◆ **TASK DETAILS**
In the passage on Legacy's oil and natural gas derivatives, what was the net asset attributable to Legacy's outstanding natural gas derivatives at December 31, 2012?

◆ **PROVIDED TEXT**
■ ■ ■

For the year ended December 31, 2012, Legacy recorded $38.5 million of net gains on oil and natural gas derivatives comprised of realized gains of $5.9 million from net cash settlements of oil and natural gas derivative contracts and net unrealized gains of $32.6 million. Unrealized gains and losses represent a current period mark-to-market adjustment for commodity derivatives which will be settled in future periods. Legacy had realized losses of $10.2 million from net cash settlements of its oil derivatives. In addition, Legacy had unrealized net gains of $44.5 million from its oil derivatives as the NYMEX oil futures prices decreased from December 31, 2011 to December 31, 2012. Unlike at December 31, 2011, the average contract prices of Legacy's outstanding oil derivatives exceeded oil futures prices at December 31, 2012. This change, combined with the impact of favorable oil differential hedges, changed the associated oil derivatives net liability at December 31, 2011 of $33.9 million to a net asset of $10.6 million at December 31, 2012. Legacy also had realized net gains of $16.1 million from net cash settlements of its natural gas derivatives during the year ended December 31, 2012. In addition, Legacy had unrealized net losses from natural gas derivatives of $11.9 million during the year ended December 31, 2012. Although natural gas futures prices declined during 2012, the realization of higher priced derivatives more than offset the impact of lower natural gas prices during 2012, resulting in a reduced, but still positive, difference between Legacy's natural gas derivatives prices and NYMEX futures prices, which reduced the net asset attributable to Legacy's outstanding natural gas derivatives to $13.6 million at December 31, 2012 from $25.5 million at December 31, 2011. For the year ended December 31, 2011, Legacy recorded $12.0 million of net losses on oil derivatives comprised of realized losses of $11.3 million from net cash settlements of oil derivative contracts and net unrealized losses of $0.7 million. For the year ended December 31, 2011, Legacy also recorded $18.9 million of net gains on natural gas swaps comprised of realized gains of $12.0 million from net cash settlements of natural gas derivative contracts and net unrealized gains of $6.9 million.

■ ■ ■

◆ **DATA LINES**
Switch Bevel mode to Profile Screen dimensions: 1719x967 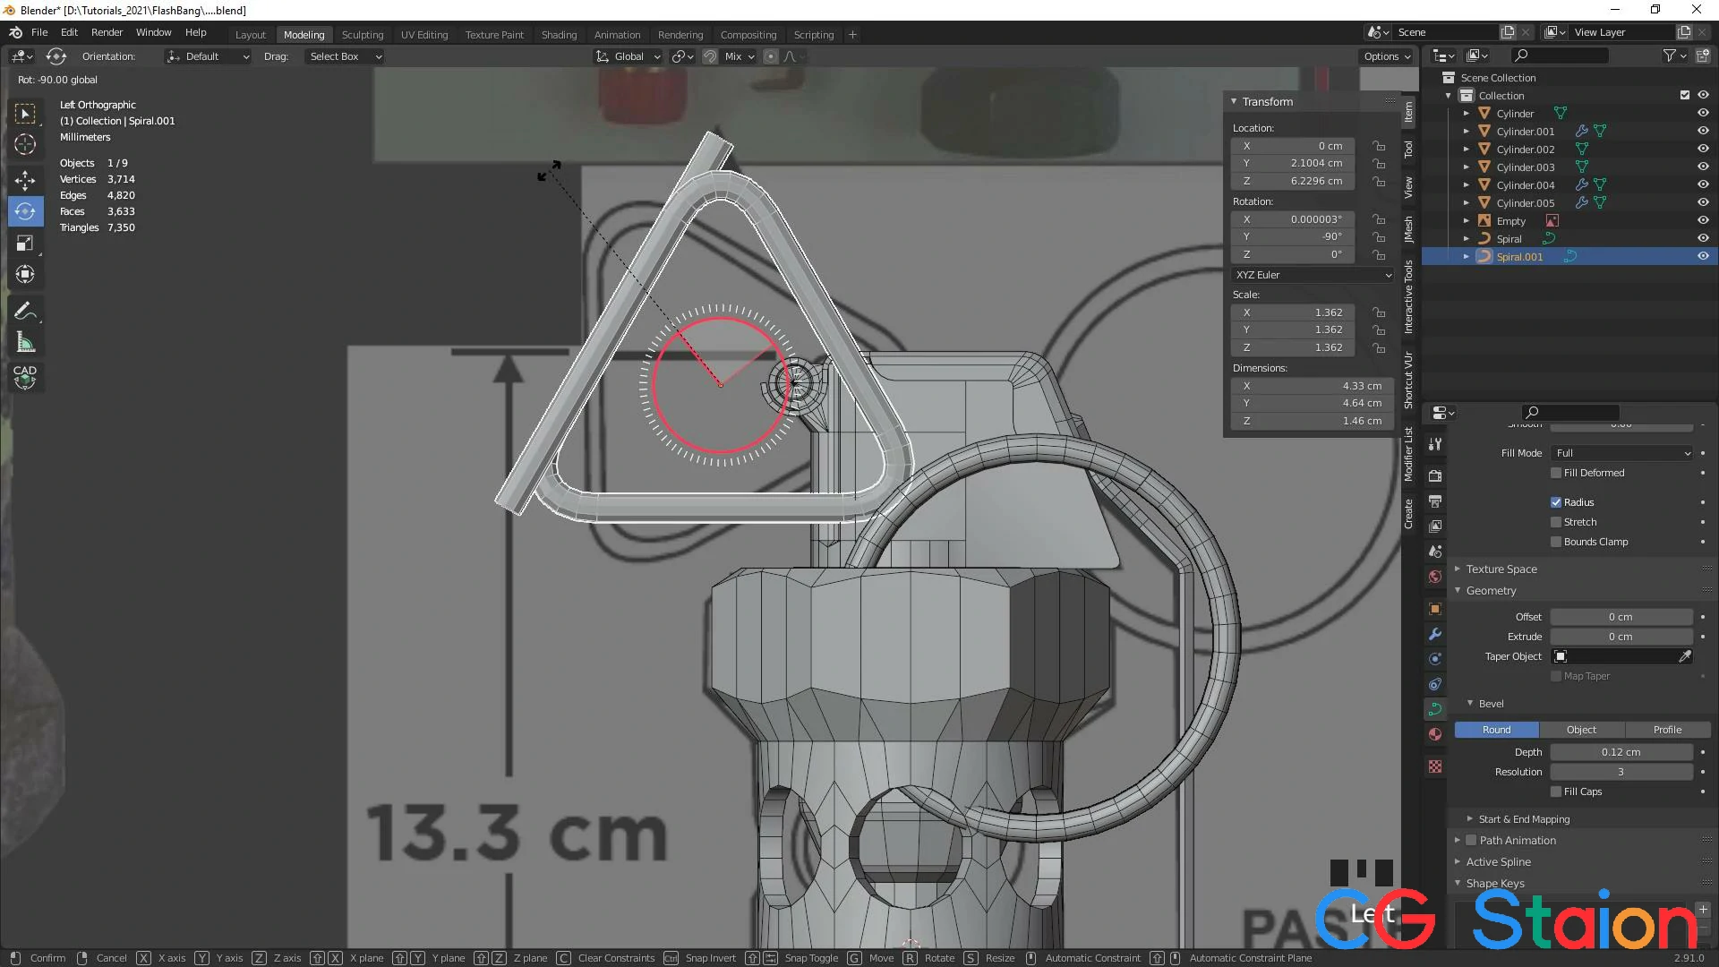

■ ■ ■

◆ **RESULT OF THIS EXERCISE**
$13.6 million